Text
Making it out of lead! How?

[rwm]

You could keep the Pb part simple. Print a source holder out of plastic per your design. Then use a 2 mm think Pb sheet disc on the back side and a short lead tube to line the center hole. You could make that all out of flat Pb sheet. No machining. The plastic would hold the sources in the correct geometry and you would minimize the Pb to where it is needed.

 

[graham-xrf]

Well, it weighs a kg if no hole in it. Honestly, if that what it takes, that's ok. A kg of lead isn't that expensive. 5 lbs of 99.5% pure lead goes for $13.29 at Rotometals. It will be a lot more expensive if you want chemically pure lead.

In this trick, one has to ask what might be the impurities?
I don't expect there would be any problem with ordinary lead sheet, but..

Common impurities would be Antimony, Arsenic, and Tin.
Tin has X-ray four X-ray responses, including two big ones at 25.27keV and 28.48keV which can be seen by the detector
Arsenic has responses at 10.54keV and 11.72keV, where the detector probability of seeing it is near 100%
Antimony is a big atom No 51. It has four responses, 26.36keV, 29.72keV, 3.60keV, and 3.84keV, all of which can be seen.

You can tell that trying to do this sort of stuff is packed with traps for the unwary. It may be we get away with humdrum stuff that happens to be at hand, but only if we think about every kind of atoms that are in there.

Task 1
Do the following statements agree with the lead thread above? Answer yes or no for each and quote the words from the thread that decide it.
(a) The first reply suggests the lead parts should be machined.
(b) Arsenic is said to have responses at 10.54keV and 11.72keV.
(c) Chemically pure lead is described as cheaper than ordinary lead.
Task 2
Please name the three common impurities listed in the lead thread above.

Data shown
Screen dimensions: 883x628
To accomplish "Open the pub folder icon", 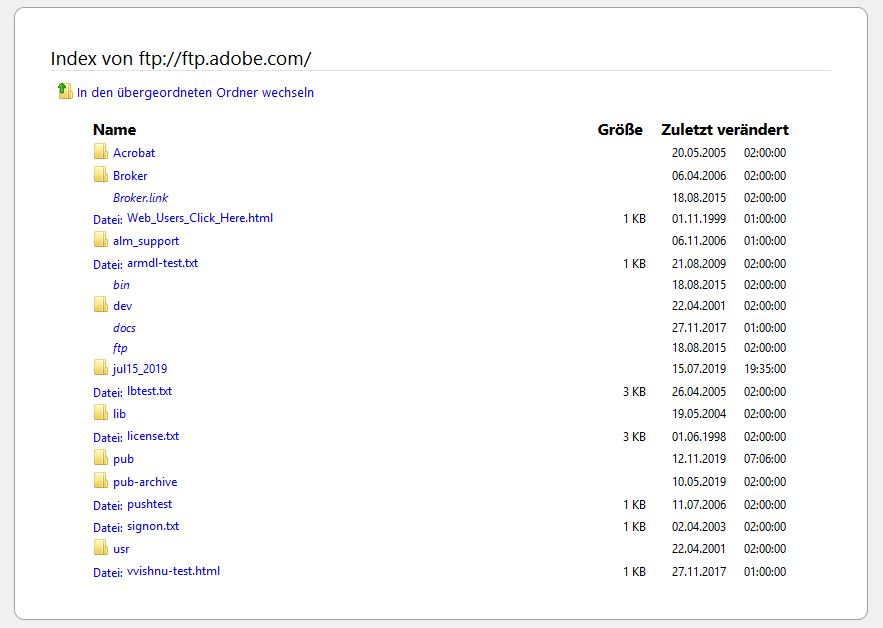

Exercise response 1
(a) No: "No machining."
(b) Yes: "Arsenic has responses at 10.54keV and 11.72keV"
(c) No: "It will be a lot more expensive if you want chemically pure lead."

Exercise response 2
Antimony, arsenic, and tin.